Anaesthesia may be dangerous in these patients. In some cases, individuals with Rubinstein–Taybi syndrome may have complications, such as respiratory distress and irregular heartbeats when the muscle relaxant succinylcholine or the anaesthetic atropine are administered.

Primary literature suggests the children may have a higher rate of cardiac physical and conduction abnormalities which may cause unexpected results with cardioactive medications. Changes in the face and airway structure may making it more difficult to secure the airway under anaesthesia; rarely, the placement of nasopharyngeal or oropharyngeal airway devices may be inhibited due to unique anatomical structures. However, complications appeared in a minority of cases, and routine methods of airway control in the operating room appears to be successful.

Laryngomalacia and augmented airway reactivity can complicate perioperative ventilation and post-exubation care.

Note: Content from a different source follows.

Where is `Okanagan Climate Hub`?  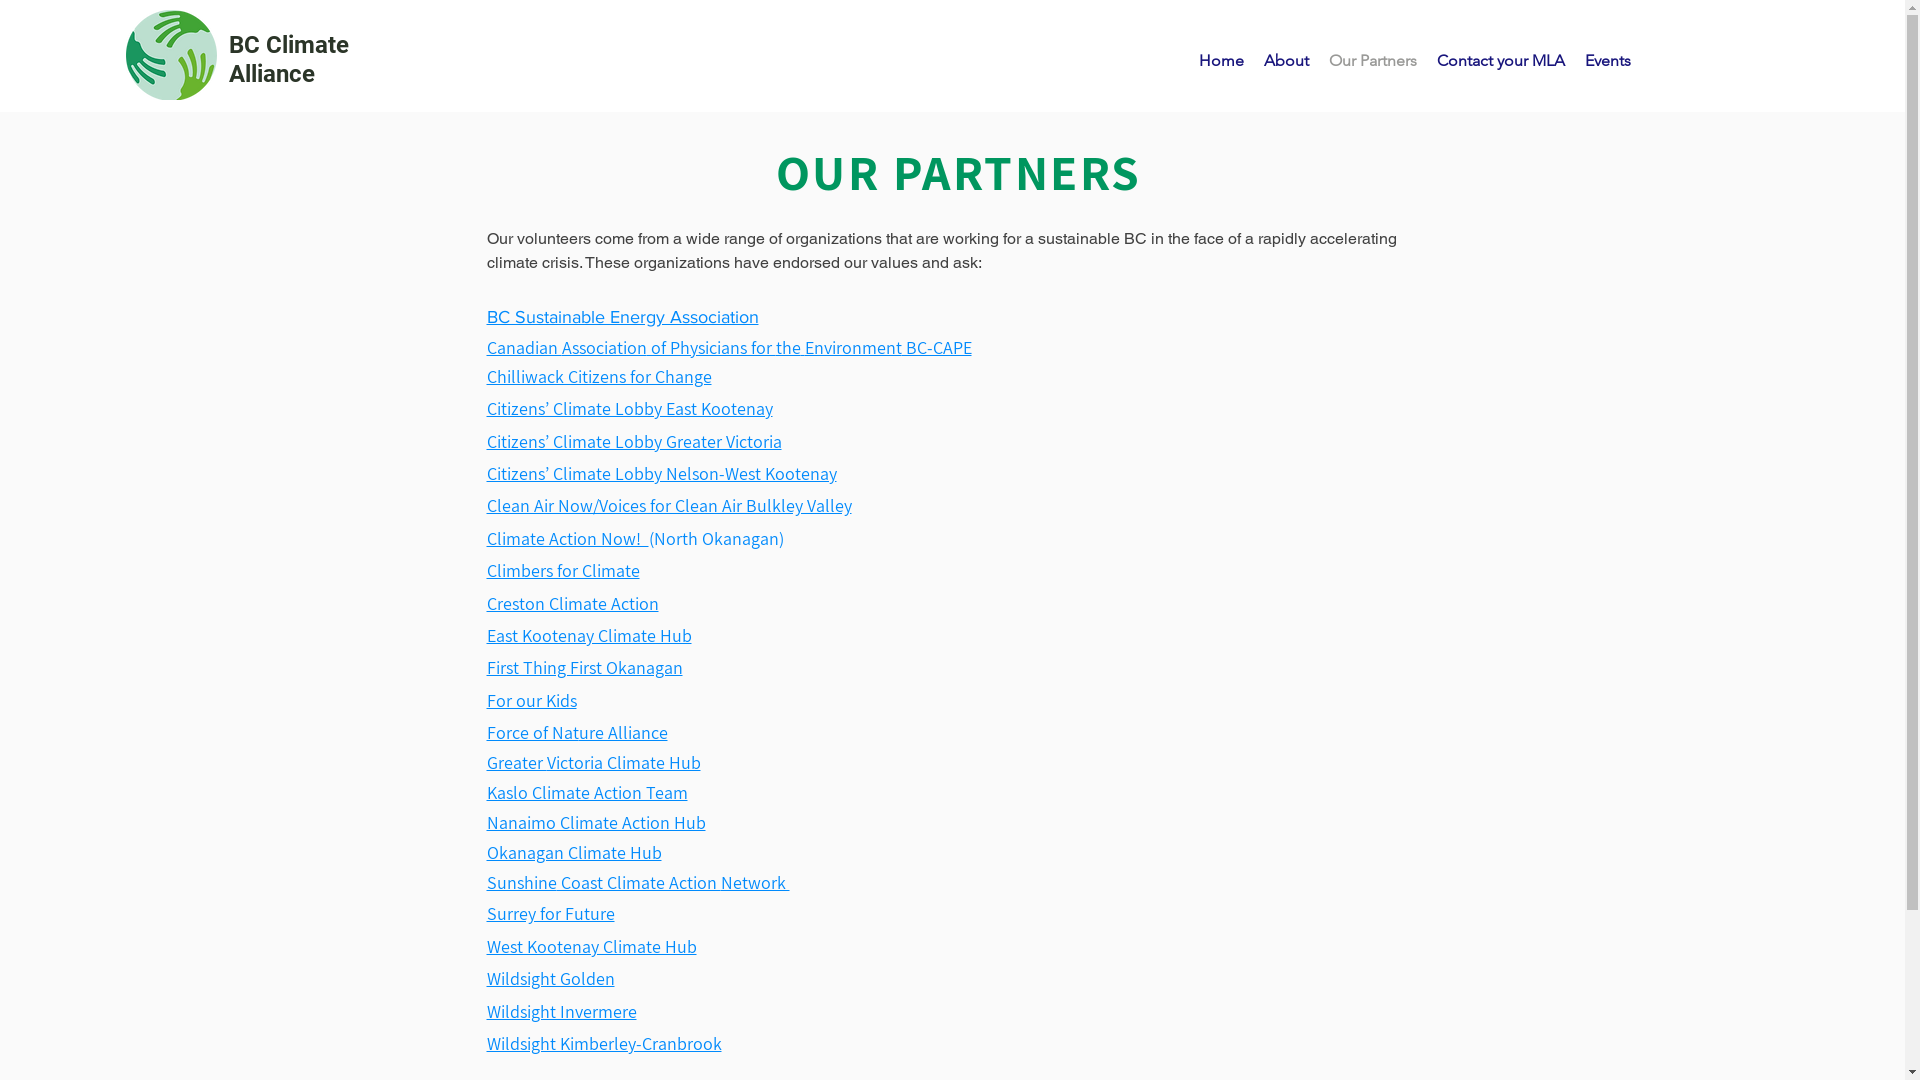 Okanagan Climate Hub is located at coordinates (574, 854).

Opioid use is not contraindicated for pain management in these patients, but the meta-analysis urges "judicious" use of the medications to prevent apnoeas and the exacerbation of obstructive symptoms; it instead recommends the use of non-steroidal anti-inflammatory medications. It also recommends that procedures be bundled to reduce the risk of anaesthetic complications.

According to the meta-analysis, polysomonography should be considered before surgery.

== History ==

Rubinstein–Taybi syndrome was first unofficially mentioned in a French orthopedic medical journal in 1957 by 3 Greek doctors. The medical journal reported a case concerning a seven-year-old boy with radically deviated/arched thumbs, long nose, muscular hypotonia, and physical and mental underdevelopment. At this point in time the case study mentioned by the Greek physicians was considered to be an anomaly due to the fact that there had not been any other reported cases of children with these specific physical and mental characteristics.

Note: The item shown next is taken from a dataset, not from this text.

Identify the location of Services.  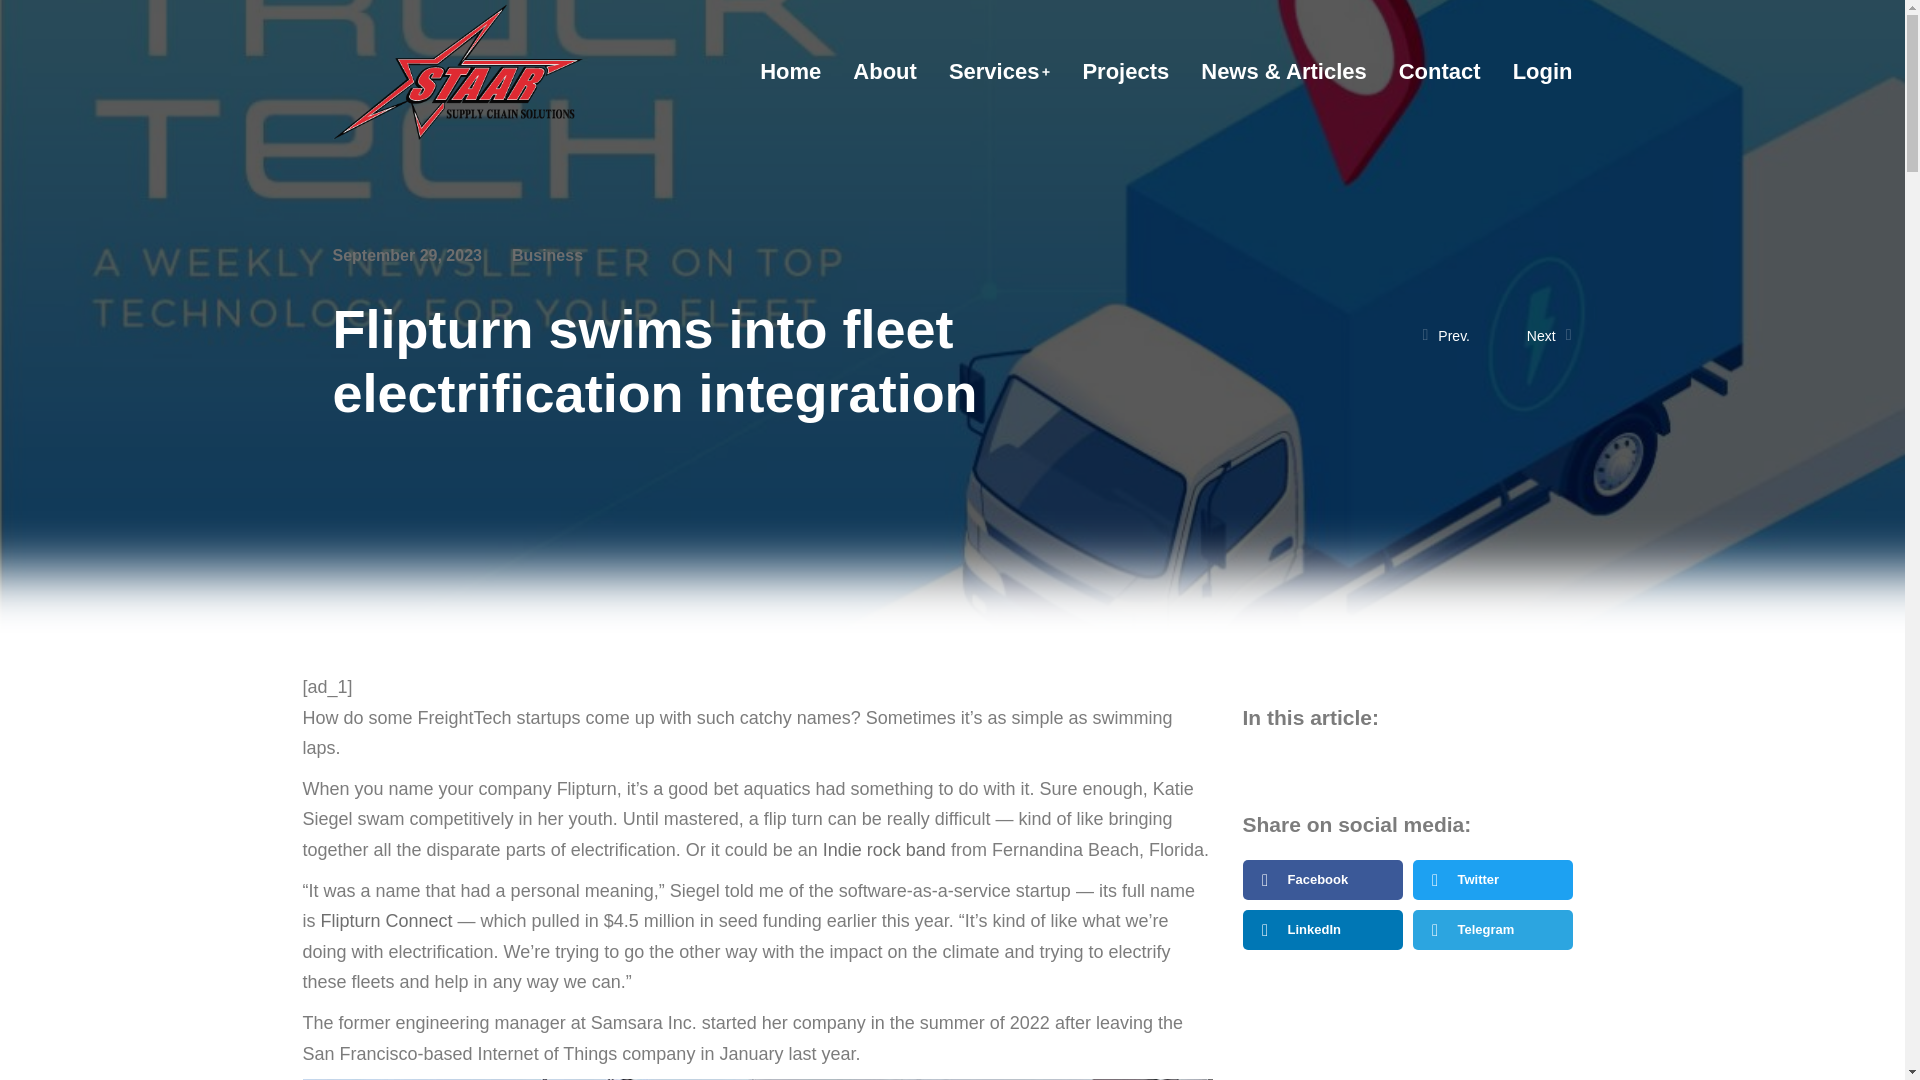
(999, 72).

Rubinstein and Taybi, the doctors accredited with discovering the syndrome, were unaware of this journal at the time of their discovery. However, it is acknowledged that the 1957 case reported in the French journal of orthopedic medicine is most likely the first reported case of RTS.

Dr. Jack Herbert Rubinstein, an American pediatrician. reported assessing a three-year-old girl and a seven-year-old boy with unusual facial and digital findings in 1958. Having sensed a similarity between these two cases, Rubinstein tried distributing photos and information concerning these two cases to other clinics in the U.S. from 1959 to 1960.

In 1961, Dr. Hooshang Taybi, an Iranian-American pediatric radiologist, reported having assessed a three-year-old boy that appeared to have the same syndrome as described by Rubinstein. By the summer of 1963, Dr. Taybi reported having evaluated seven children with such characteristics as broad thumbs and great toes, unusual facial features, and intellectual disabilities – these findings went on to appear in the American Journal of Diseases of Children documenting these characteristics as a syndrome.

In 1992, the first genetic abnormalities that act as markers for Rubinstein-Taybi syndrome were identified. These abnormalities are said to affect either chromosome 16 or chromosome 22. The specific chromosome impacted by a mutation determines the type of Rubinstein–Taybi syndrome that may occur. A mutation of the CREBBP gene on chromosome 16 gives rise to the first form of RTS (most common), while a mutation of the EP300 gene on chromosome 22 is characteristic of the second form of RTS.